Gorges Edmond Howard (1715–1786) was a miscellaneous Irish writer. He wrote on the law and created literary works.

==Biography==
Gorges Edmond Howard was the son of Captain Francis Howard (of dragoons) and Elizabeth (born Jackson). He was born in Coleraine on 28 August 1715 and educated at Thomas Sheridan's school in Dublin.

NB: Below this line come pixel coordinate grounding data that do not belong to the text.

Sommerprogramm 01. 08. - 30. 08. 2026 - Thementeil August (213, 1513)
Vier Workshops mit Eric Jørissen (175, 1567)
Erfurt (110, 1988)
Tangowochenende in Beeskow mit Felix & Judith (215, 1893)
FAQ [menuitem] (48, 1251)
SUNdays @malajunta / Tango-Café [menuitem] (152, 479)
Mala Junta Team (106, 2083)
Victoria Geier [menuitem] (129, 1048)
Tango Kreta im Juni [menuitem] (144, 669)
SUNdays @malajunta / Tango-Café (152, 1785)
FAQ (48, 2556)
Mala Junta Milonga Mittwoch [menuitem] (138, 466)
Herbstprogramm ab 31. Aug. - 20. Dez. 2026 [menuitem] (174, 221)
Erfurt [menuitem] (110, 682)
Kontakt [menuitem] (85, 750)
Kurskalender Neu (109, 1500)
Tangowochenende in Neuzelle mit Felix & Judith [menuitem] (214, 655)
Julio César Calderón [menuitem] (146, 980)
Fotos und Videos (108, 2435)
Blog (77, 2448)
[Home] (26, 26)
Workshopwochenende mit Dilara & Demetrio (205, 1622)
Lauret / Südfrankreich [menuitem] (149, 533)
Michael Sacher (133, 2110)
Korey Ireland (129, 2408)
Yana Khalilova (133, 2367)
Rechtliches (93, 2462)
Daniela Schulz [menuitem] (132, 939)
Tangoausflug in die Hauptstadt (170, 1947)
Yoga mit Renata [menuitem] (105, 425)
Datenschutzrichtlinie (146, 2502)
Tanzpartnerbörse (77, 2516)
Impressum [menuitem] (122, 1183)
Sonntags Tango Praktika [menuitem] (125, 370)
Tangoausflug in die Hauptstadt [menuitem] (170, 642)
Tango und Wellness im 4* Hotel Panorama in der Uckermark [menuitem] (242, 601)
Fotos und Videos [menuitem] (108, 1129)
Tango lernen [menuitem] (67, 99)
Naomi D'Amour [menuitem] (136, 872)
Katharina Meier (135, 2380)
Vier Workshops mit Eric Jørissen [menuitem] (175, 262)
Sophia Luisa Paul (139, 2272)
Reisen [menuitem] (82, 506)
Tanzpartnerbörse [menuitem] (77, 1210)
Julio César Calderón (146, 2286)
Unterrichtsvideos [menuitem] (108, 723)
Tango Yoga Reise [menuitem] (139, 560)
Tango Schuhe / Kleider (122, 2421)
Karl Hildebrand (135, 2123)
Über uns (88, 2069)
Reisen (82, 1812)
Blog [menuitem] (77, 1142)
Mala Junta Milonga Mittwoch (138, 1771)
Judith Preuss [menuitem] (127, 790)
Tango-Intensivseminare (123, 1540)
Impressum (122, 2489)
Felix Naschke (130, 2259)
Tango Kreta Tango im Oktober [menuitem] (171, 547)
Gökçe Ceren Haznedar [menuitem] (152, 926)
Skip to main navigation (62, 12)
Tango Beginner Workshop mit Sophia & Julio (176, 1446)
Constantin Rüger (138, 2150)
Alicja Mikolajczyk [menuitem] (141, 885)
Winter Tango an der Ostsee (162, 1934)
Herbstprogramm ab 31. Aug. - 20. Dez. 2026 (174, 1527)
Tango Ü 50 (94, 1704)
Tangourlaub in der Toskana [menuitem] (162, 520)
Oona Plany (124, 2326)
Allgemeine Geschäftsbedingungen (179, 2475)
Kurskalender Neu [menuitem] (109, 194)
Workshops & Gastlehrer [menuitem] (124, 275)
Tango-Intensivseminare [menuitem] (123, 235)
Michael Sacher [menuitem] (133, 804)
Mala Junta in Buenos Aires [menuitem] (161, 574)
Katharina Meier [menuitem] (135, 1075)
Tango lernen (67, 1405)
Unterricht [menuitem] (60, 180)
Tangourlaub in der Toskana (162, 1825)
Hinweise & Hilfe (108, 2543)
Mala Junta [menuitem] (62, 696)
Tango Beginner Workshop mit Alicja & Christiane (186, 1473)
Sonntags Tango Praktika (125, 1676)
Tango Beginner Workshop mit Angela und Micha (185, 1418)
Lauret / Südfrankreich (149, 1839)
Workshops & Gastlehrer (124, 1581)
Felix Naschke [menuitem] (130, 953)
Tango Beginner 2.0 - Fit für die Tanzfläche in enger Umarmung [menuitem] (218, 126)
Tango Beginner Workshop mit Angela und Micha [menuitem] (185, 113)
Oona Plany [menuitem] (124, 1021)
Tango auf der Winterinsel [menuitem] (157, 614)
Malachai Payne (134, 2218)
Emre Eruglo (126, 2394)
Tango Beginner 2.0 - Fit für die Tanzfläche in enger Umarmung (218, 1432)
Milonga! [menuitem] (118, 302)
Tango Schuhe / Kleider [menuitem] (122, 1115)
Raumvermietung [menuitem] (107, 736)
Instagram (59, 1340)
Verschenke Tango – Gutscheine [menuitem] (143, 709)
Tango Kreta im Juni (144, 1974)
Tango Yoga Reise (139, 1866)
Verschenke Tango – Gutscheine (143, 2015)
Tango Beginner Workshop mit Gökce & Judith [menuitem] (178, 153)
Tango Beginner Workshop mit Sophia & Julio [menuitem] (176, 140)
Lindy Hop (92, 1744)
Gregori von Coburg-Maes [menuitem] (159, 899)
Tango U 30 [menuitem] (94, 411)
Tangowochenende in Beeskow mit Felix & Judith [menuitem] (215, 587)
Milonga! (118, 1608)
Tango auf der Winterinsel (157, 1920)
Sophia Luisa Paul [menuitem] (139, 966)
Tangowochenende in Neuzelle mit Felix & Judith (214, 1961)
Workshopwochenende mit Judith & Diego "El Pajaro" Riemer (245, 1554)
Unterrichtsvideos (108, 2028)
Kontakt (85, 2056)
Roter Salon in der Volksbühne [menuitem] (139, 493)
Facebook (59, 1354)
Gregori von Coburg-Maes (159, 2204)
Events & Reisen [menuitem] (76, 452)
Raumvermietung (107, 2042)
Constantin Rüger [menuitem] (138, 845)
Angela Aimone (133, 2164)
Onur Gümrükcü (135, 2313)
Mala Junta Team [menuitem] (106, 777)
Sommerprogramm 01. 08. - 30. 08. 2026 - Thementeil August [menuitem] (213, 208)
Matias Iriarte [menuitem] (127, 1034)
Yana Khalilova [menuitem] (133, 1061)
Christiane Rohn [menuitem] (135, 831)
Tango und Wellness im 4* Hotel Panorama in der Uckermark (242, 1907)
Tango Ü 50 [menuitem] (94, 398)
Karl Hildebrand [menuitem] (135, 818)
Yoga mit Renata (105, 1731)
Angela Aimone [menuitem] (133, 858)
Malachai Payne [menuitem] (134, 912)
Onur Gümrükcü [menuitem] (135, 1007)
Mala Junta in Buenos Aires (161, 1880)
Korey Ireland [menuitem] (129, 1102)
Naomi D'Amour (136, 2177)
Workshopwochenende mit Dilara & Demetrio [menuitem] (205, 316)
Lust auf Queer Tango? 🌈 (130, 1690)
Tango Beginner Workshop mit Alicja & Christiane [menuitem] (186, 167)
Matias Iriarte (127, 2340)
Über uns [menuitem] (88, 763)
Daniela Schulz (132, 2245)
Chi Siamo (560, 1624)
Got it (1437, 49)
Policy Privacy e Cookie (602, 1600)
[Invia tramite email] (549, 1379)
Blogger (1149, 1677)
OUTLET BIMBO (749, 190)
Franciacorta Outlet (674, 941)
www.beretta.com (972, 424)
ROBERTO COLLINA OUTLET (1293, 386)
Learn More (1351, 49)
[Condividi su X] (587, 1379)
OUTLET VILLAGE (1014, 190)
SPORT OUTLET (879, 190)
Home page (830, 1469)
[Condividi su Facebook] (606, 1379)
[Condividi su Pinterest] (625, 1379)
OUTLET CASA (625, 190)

Howard became an apprentice in the exchequer at Dublin and after a dalliance with becoming a soldier, he perserevered and became a solicitor. He secured a lucrative business as a solicitor and land agent, and published professional works at his own expense. He failed to achieve notability as a writer and he was satirised by Robert Jephson for his unsolicited productivity. Jephson invented a mock correspondence between George Faulkner and Howard, allegedly encouraged by Lord Townshend.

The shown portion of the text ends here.